I was not accepted to my top choice university. None the less, I was accepted to an excellent college, with a good Division 1 hockey program, and I received an athletic scholarship.

However, things still weren’t going as planned. Although I had managed to keep up in high school, the rigors of college, including the schedule and physical demands of ice hockey, were much higher. The competition was at a much greater level.

It took two years to regain my vision, but I still struggled with Uthoffs phenomenon – every time my body temperature rose, which was inevitable in playing my sport, I would lose my vision again. Fatigue during competition was also an issue. I couldn’t keep up with my teammates during routine skating drills, which in the past I had excelled at.

On top of all that, I was still dealing with depression. I started to question my future and what I wanted in life, and whether hockey could be part of that future. The summer after my sophomore year, I walked into my coach’s office and announced my retirement from ice hockey, and in one second, I lost my identity. I was ashamed and defeated. My father was devastated and tried his best to encourage me to continue, but I just couldn’t do it.

I had no idea what I wanted to do with my life. I thought I could follow in my dad’s footstep and had started out on a pre-med track, but now I wasn’t sure if I wanted to continue with that path.  

One summer night I woke in the middle of the night with a horrible migraine. I had suffered from headaches my entire life, but this one took the cake. This one was different. I woke my mother and told her that we needed to go to the hospital. My mom, an acute care nurse, calmly climbed from bed and walked me to the car. She took charge. In the hospital she showed confidence and poise. At the hospital, she spoke to the physicians and nurses confidently and with poise. She made me feel safe.

As soon as I awakened the next morning, I knew what I wanted to do with my life. I saw how my mother had helped me, and I wanted to do that for other people. I ran down to the computer in the basement, emailed my college advisor, and transferred into the nursing school. I graduated two years later with my Bachelor of Science degree in nursing! I worked as a registered nurse in Boston before becoming a travel nurse, which allowed me to meet amazing people.
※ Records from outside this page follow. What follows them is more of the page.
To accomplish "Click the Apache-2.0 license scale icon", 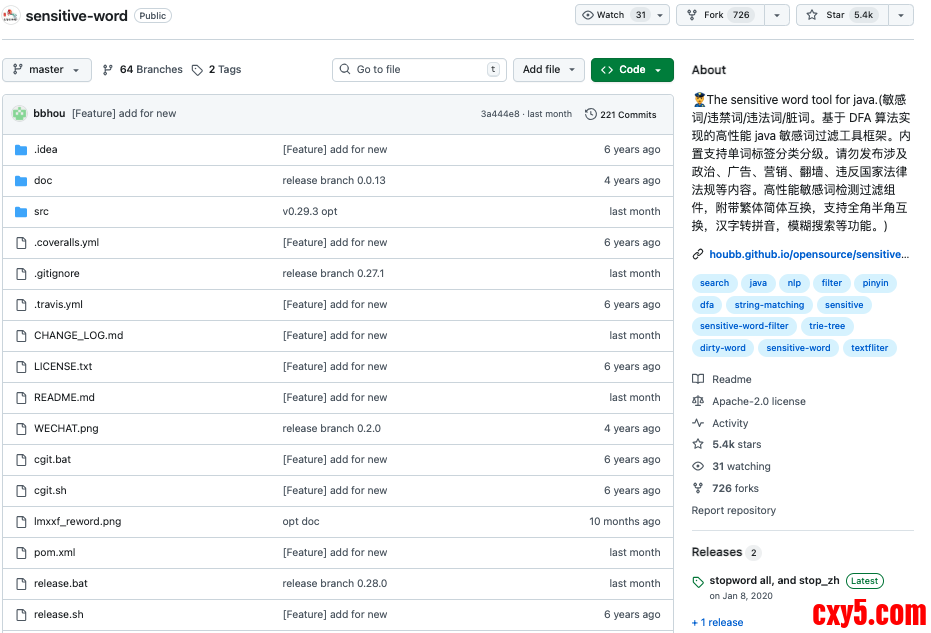I will coord(698,401).
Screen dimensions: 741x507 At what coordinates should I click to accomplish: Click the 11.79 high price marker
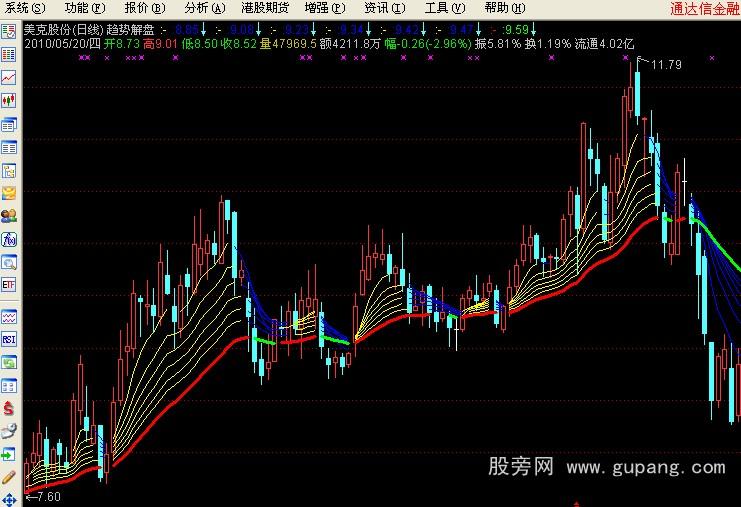(666, 65)
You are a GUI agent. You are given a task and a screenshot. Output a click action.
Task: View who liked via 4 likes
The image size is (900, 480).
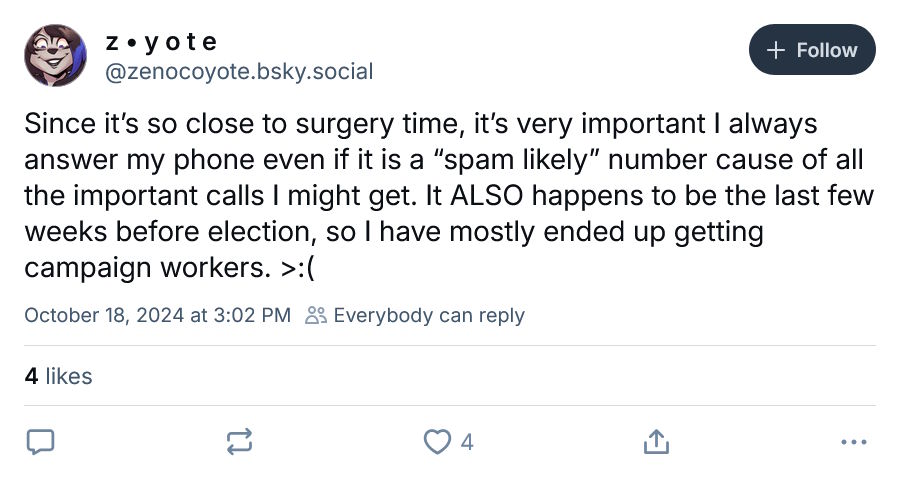coord(59,376)
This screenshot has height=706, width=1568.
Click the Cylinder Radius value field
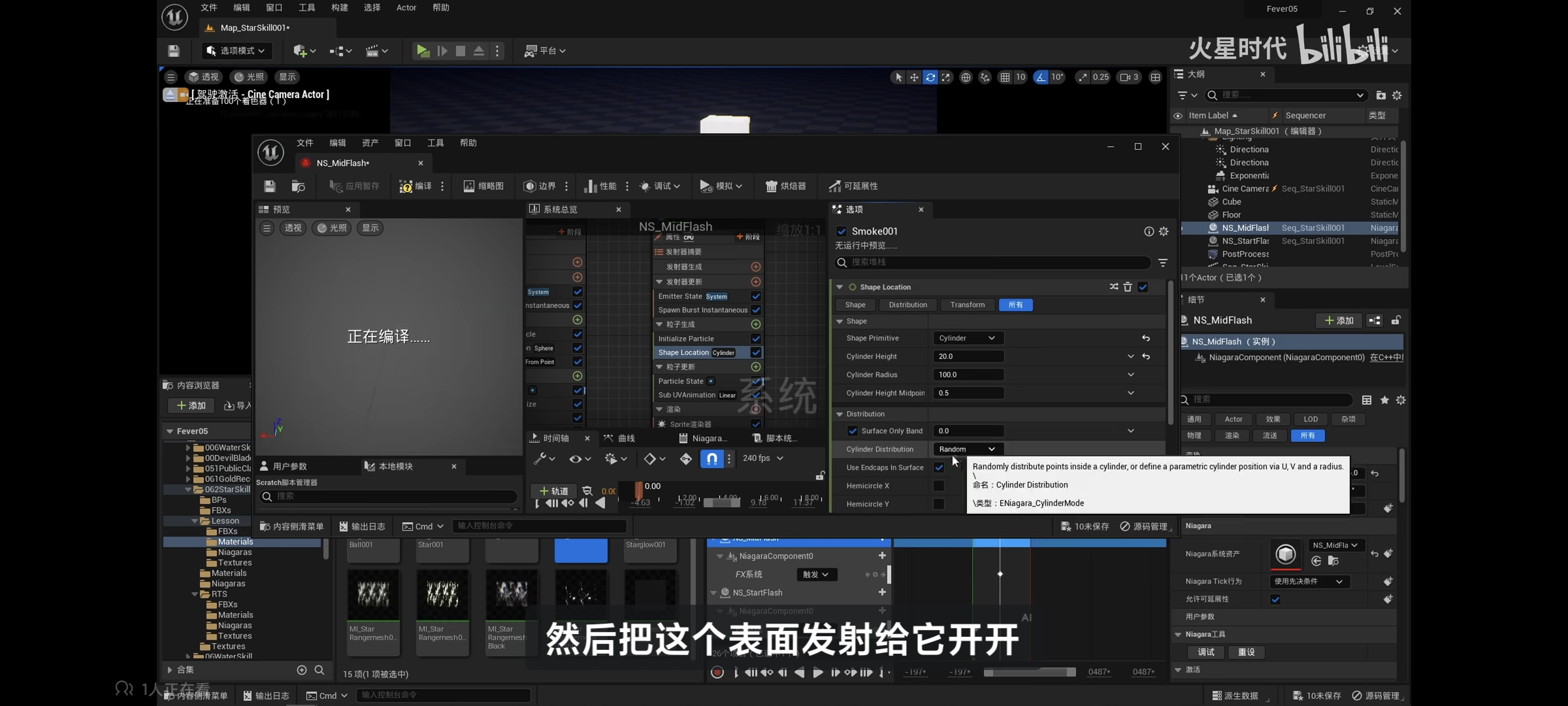click(968, 375)
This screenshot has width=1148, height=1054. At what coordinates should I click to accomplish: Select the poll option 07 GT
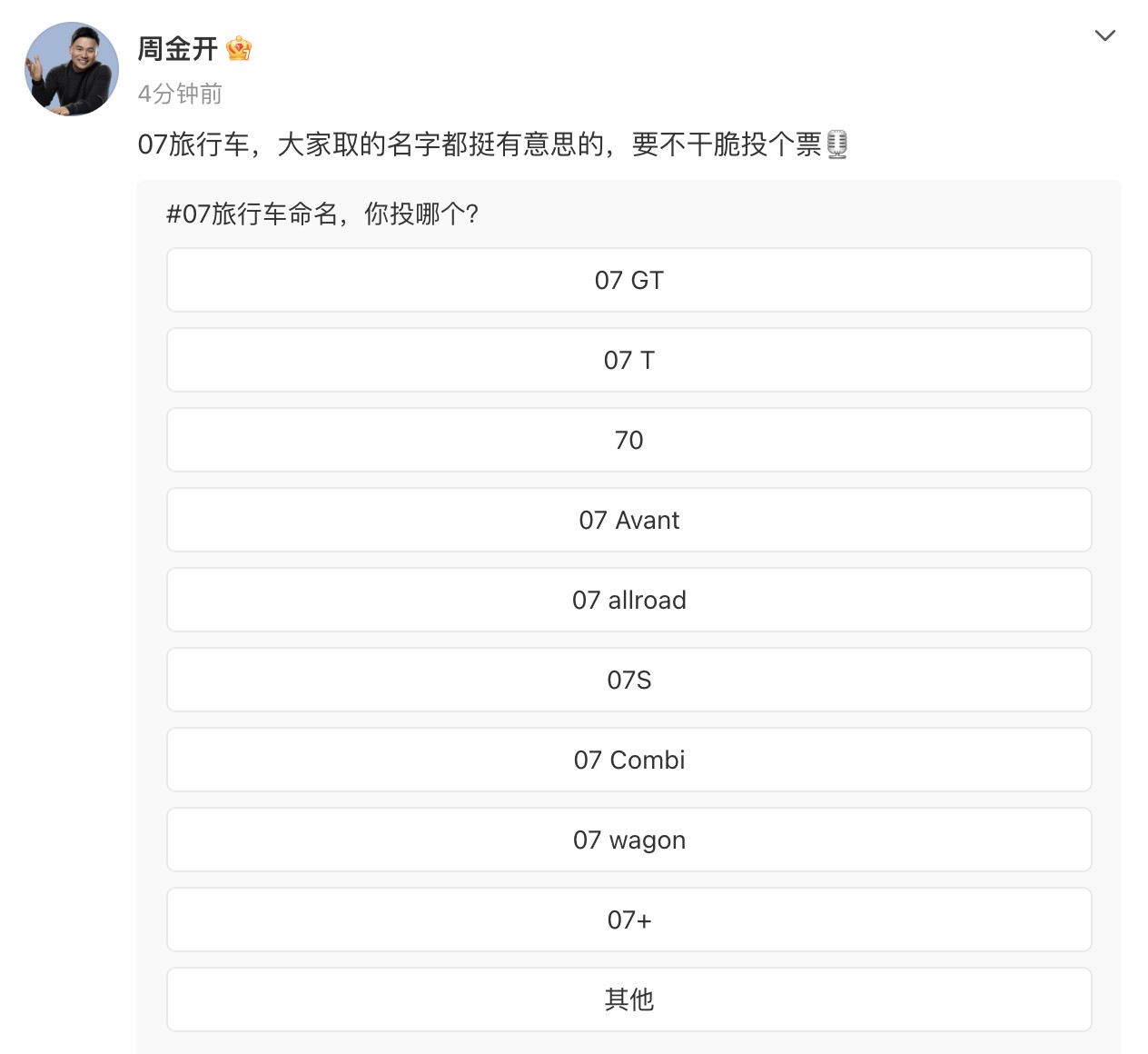point(628,280)
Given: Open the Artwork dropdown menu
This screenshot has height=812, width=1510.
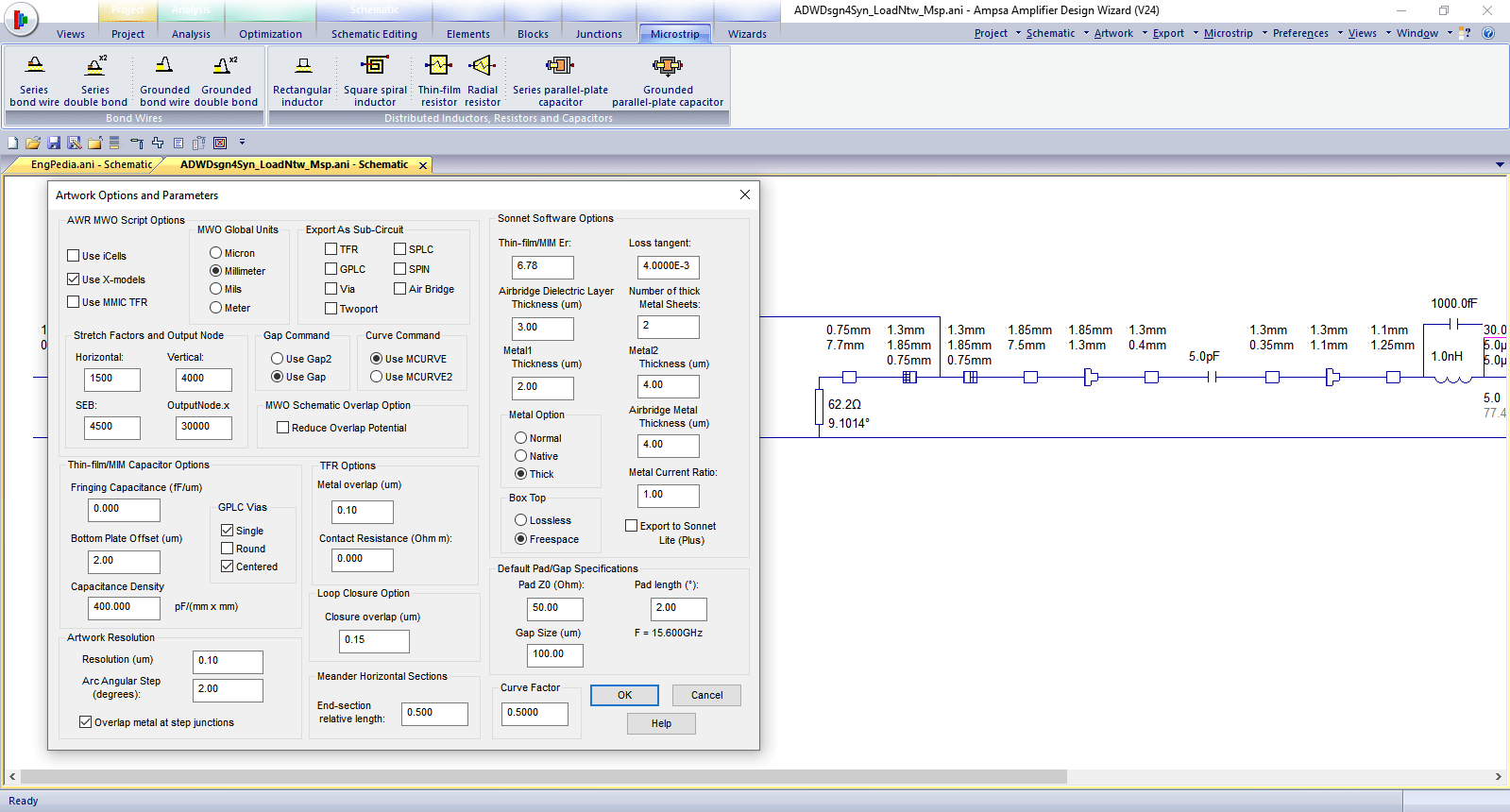Looking at the screenshot, I should [x=1113, y=33].
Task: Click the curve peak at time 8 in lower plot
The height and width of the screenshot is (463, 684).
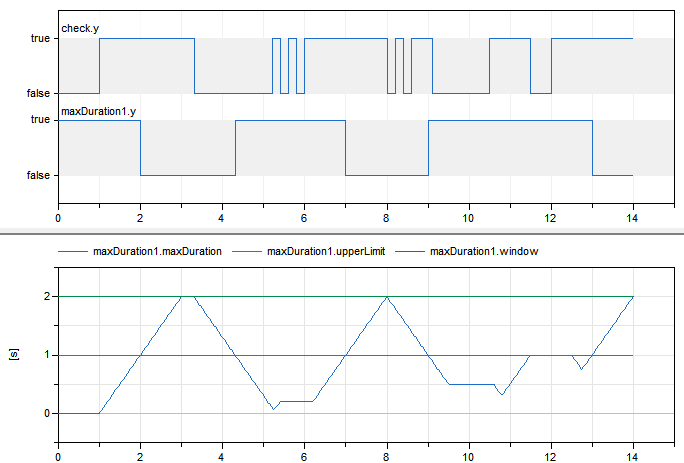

I am now a Women’s Health Nurse Practitioner in Boston.

Looking back, my top choice for college – the one that I did not get in to – did not have a nursing school.  If I hadn’t been diagnosed with MS, then maybe I would have gone to a school without a nursing program. If I hadn’t been diagnosed with MS, I would have continued to play ice hockey. And maybe then I would have never become a nurse and the woman I am today!

Along the way, my dad was diagnosed with ALS. If I hadn’t become a nurse, I wouldn’t have been able to take a travel assignment back home to New Jersey, where I worked at the local hospital and was able to spend time and help care for my father as he was slowly losing his battle against that terrible disease. My point is – when life gives you lemons, you make lemonade.

I have been a patient of Ellen Lathi and The Elliot Lewis MS Center since I was 17years-old. I have absolutely no disability, and I owe my health to Dr. Lathi, the MS team, and early intervention with disease modifying drugs. My father passed away in 2008. He was chief of Obstetrics and Gynecology at St. Peters Medical Center in New Jersey. I also owe my success to him.